Continue the passage about the go-ipfs project's stakeholders and context from where it stops.

● SOURCE DOCUMENT
:::::
To visualize the power and interest of stakeholders, we created a power-interest grid. Stakeholders with the most power and interest are located in the top-right quadrant. The Golang IPFS Captain and TPM are in charge of the direct course of the project. The developers are also located in this quadrant, but have less power.
In the top-left quadrant, the investors can be found. The BDFL and the Captain of Captains are somewhere in between the top left and right quadrants. They are in charge of the overall vision and progress of the general IPFS project. As they make top-level decisions, they have a lot of operational power, but are less involved in the specific implementation of the go-ipfs project.
The users and projects that depend on the go-ipfs project are in the bottom right quadrant. They need to be up to date with the project, so that any major change won’t affect them.
In the bottom left quadrant, we have suppliers. The Go language has some influence on the project. If Go changes, the project will be affected.
The context view describes relationships, dependencies, and behaviors between IPFS and external entities.
IPFS is a protocol for a distributed file system whose goal is to make content delivery truly decentralized. Go-ipfs serves as its original and reference implementation.
It consists of a daemon and a command line interface (CLI). The daemon contains an HTTP server through which the CLI and other apps can communicate. It is also possible to mount IPFS to /ipfs on the local filesystem, which allows arbitrary apps to access the content stored on IPFS without communicating with the IPFS node directly.
:::::
● RECORDS
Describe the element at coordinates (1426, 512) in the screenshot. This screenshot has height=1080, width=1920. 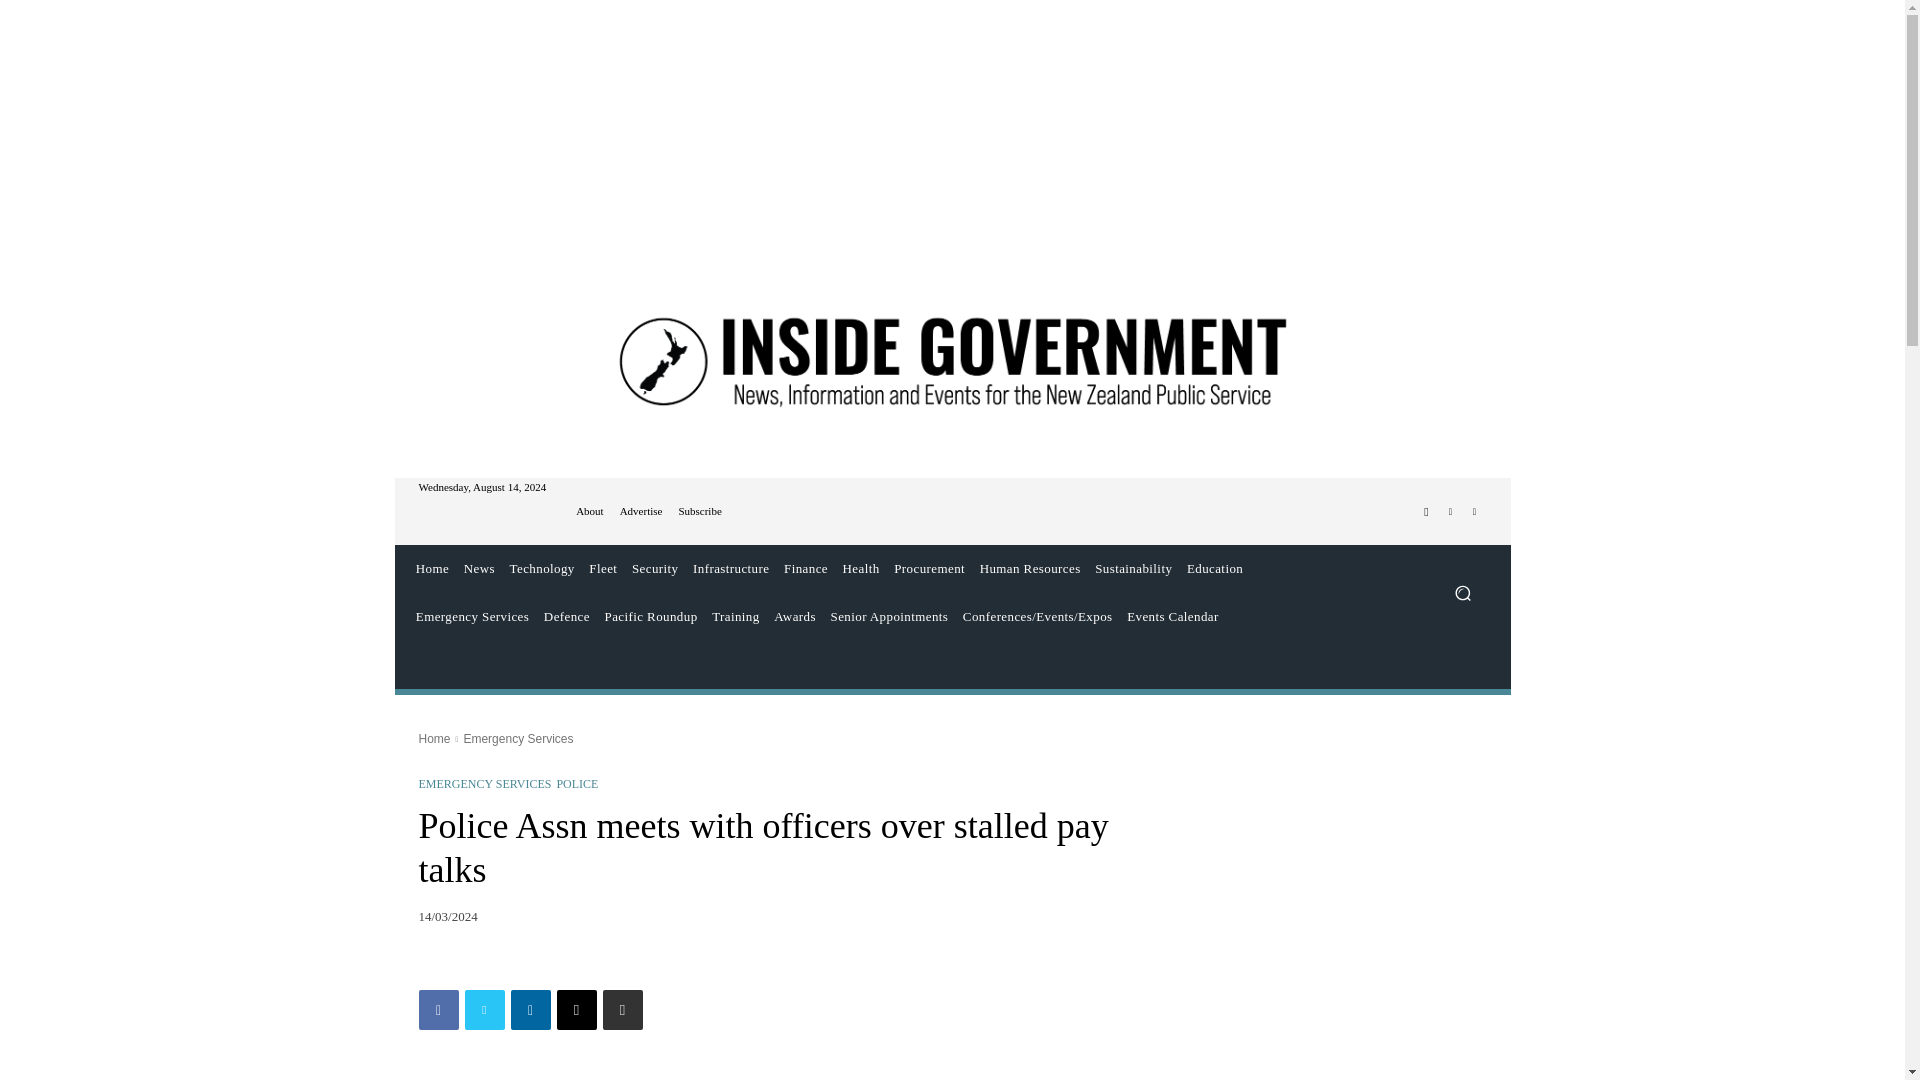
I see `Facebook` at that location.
:::::
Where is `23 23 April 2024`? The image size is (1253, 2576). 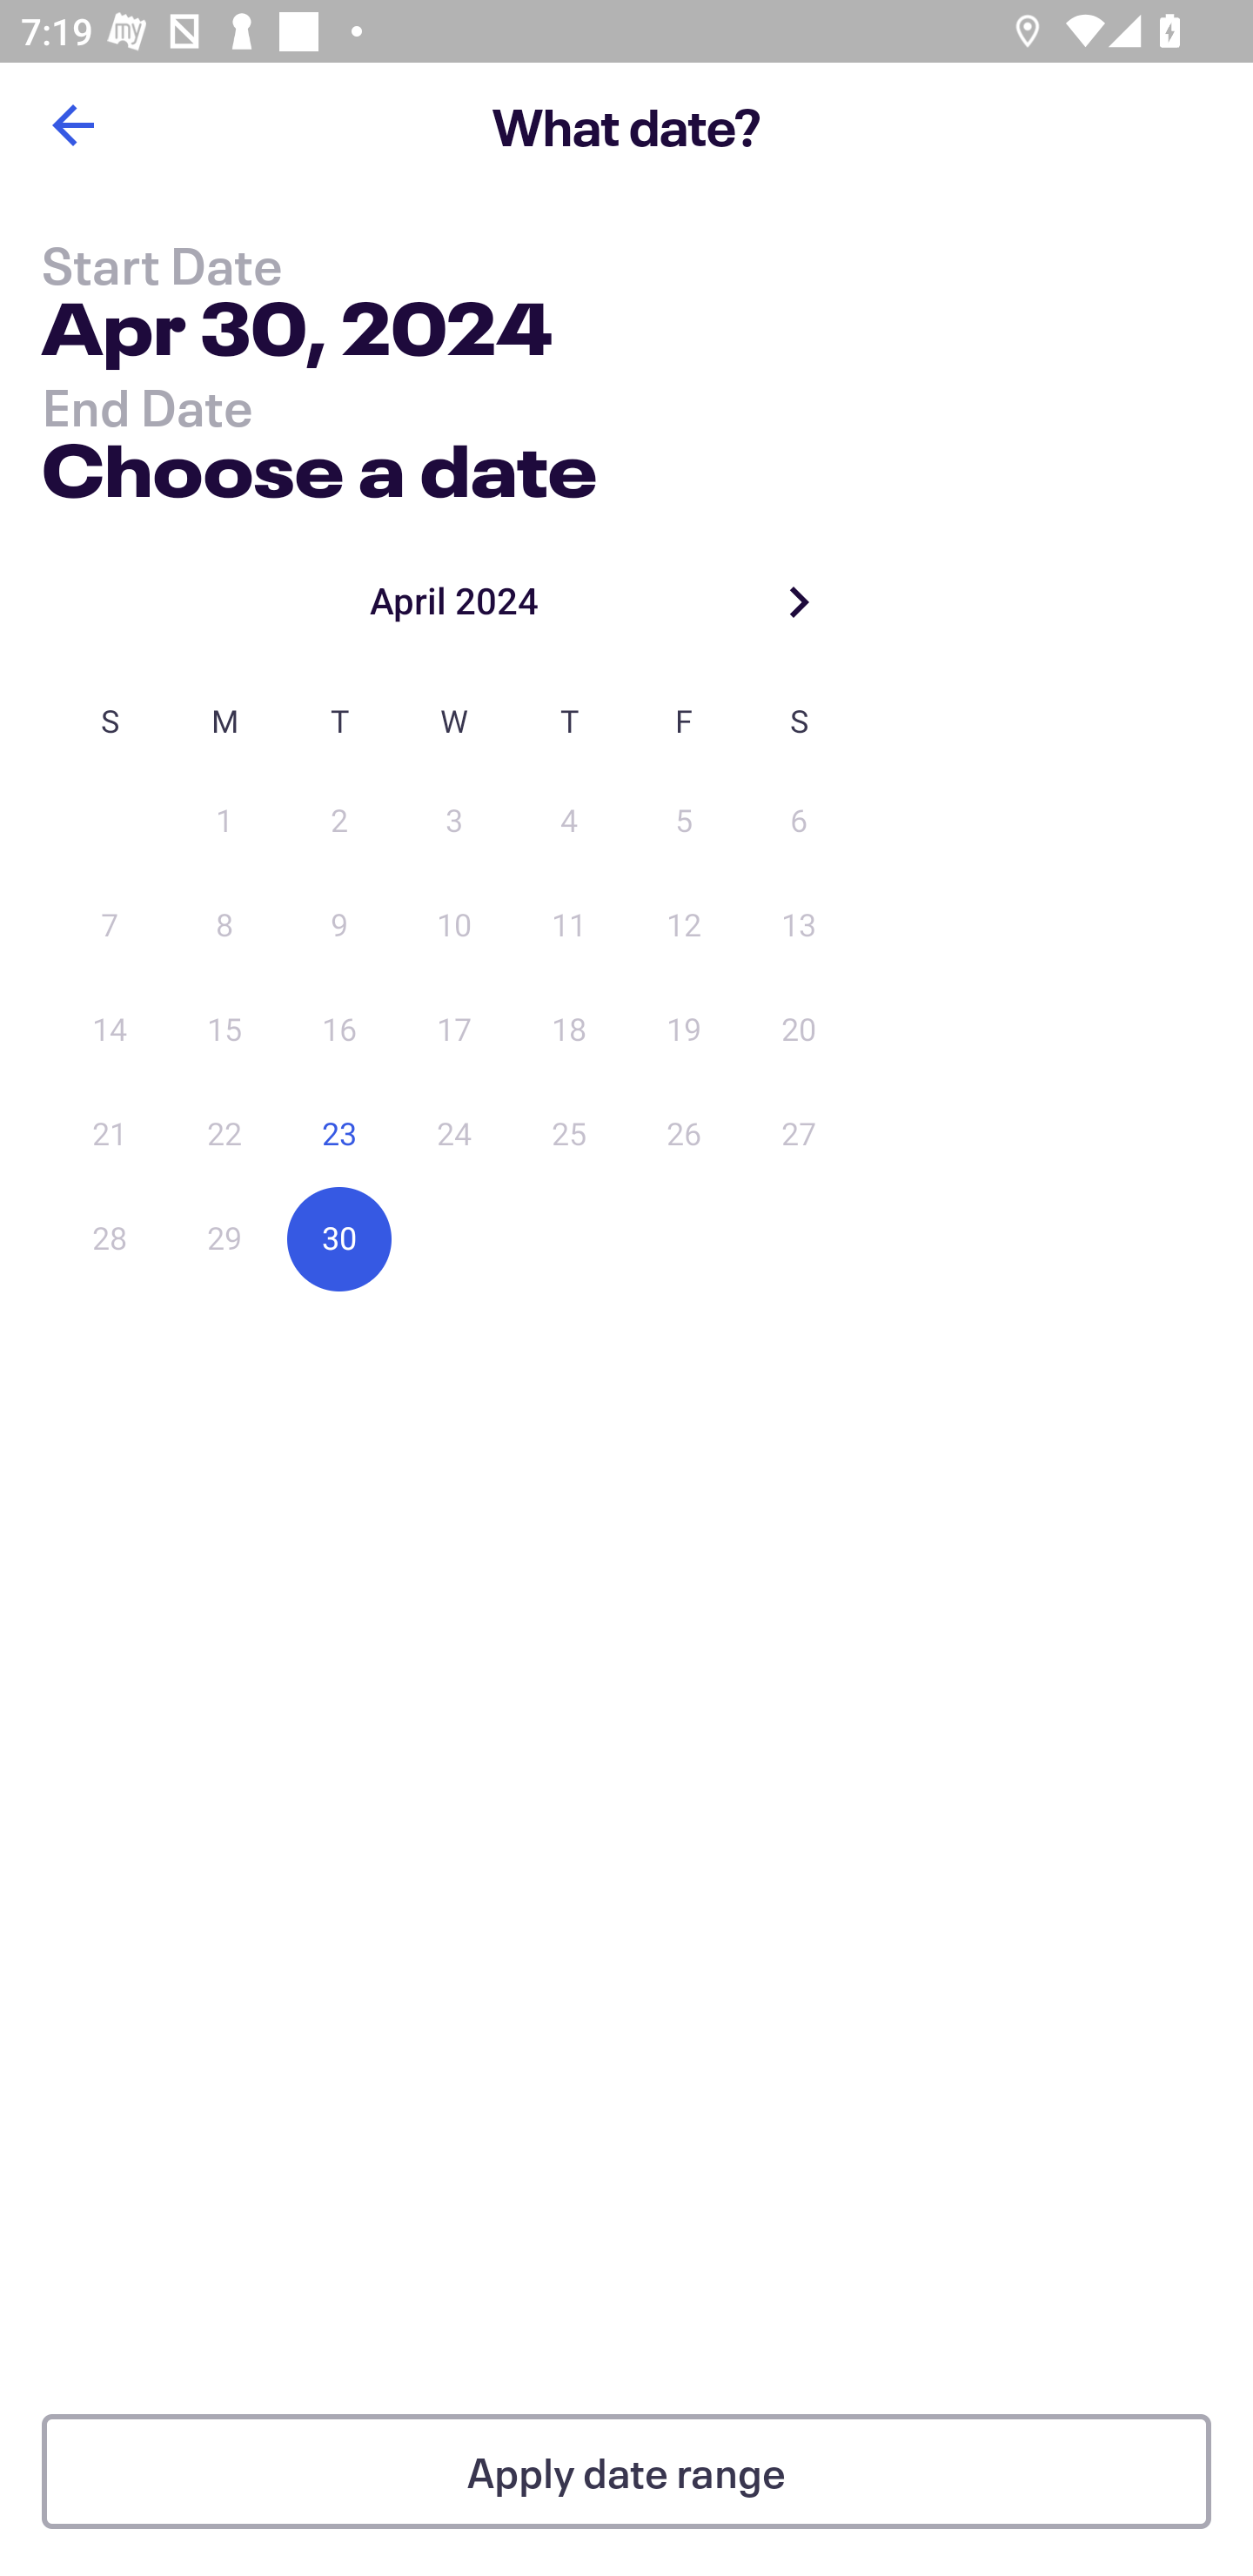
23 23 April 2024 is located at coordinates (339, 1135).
:::::
● REPLY
To visualize relationships with external entities, a context model diagram has been designed.
IPFS is developed by Protocol Labs, a research and development company. Its development team is globally distributed, just like the Internet itself. The main contributors and decision makers of the go-ipfs project have been analyzed in the previous section.
The development including most of the decision making happens on GitHub. There are several CI tools used for running tests and code analysis, including Jenkins, CircleCI and Travis.
For the content to be available, it has to be present at least on a single node in the network. As end-user nodes go offline frequently, there is still a need for servers to store a copy of data if there is a requirement for permanent availability guarantee. Seeing this as a business opportunity, several pinning services (e.g. Pinata) started to provide pinning of IPFS objects for a monthly fee. Another alternative would be to provide an incentive for users to store data of other users and keep the network decentralized. Filecoin, another project of Protocol Labs, is expected to introduce that incentive in the future.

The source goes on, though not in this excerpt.